Documentation
attest records signed attestations (who or what reviewed a change, and at what
confidence) keyed to git commit SHAs and stored in git notes (refs/notes/attest), so the
trail travels with your repository across every git host. It is the trust-record companion to
augur: augur scores the risk; attest records the
trust.
Start here
- Quickstart: install, record your first attestation, and verify it against a policy in under a minute.
- Policy reference: every one of the 11 rules, with JSON examples and
the
WhenVerdictAtLeastsemantics. - CLI reference:
sign,verify,log,export,keygen, every flag and exit code. - Signing & identity: Ed25519,
keygen,trustedKeys/signerPinning, and preventing reviewer spoofing. - CI integration: the
attest-verifyaction, the augur → attest pipeline, and audit export. - Architecture: the
AttestKitvs CLI split, canonical serialization, git-notes storage, and the verify / export flow.
The shape of a record
An Attestation is a provenance record keyed to a commit SHA: a reviewer
(agent:claude, human:leif), a confidence (0…1), an optional verdict
(proceed / review / block), testsPassed and humanApproved flags, a timestamp, an
optional note, and (when signed) a base64 Ed25519 signature and publicKey.
Signing is optional: an unsigned attestation is a fully valid record.

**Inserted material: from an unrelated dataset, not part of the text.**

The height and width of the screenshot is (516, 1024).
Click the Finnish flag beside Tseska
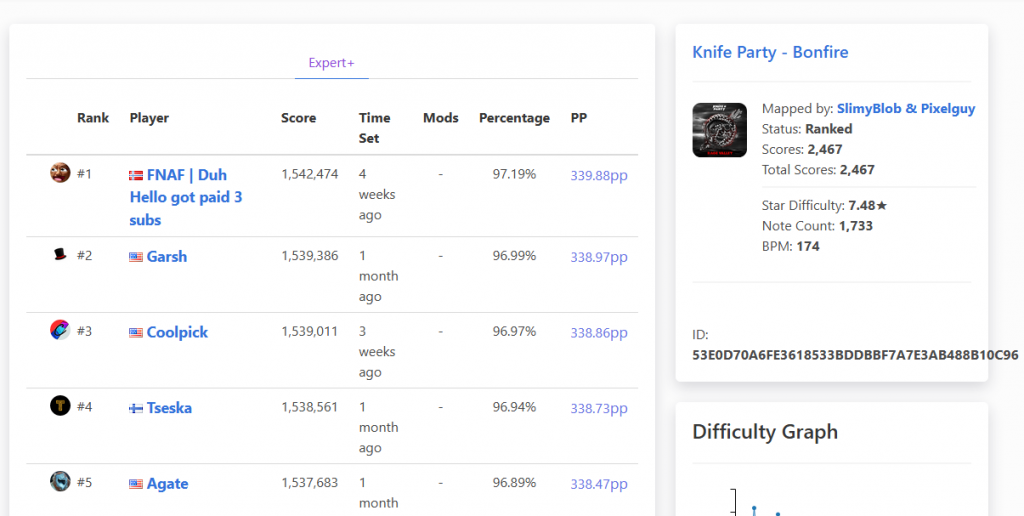(136, 409)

Signing is what lets a policy trust a record and bind it to an identity.
Why it exists
Agents made code cheap to produce; the scarce resource is now trust. When an agent lands a change, there is no native, portable record of which agent or human vetted it, and that context is lost the moment the PR merges. attest is that missing primitive:
- Humans get an auditable trail: who signed off on what, and how sure they were.
- Agents get a gate:
attest verifyexits non-zero when a commit lacks the trust a policy demands, so an agent escalates instead of merging blind.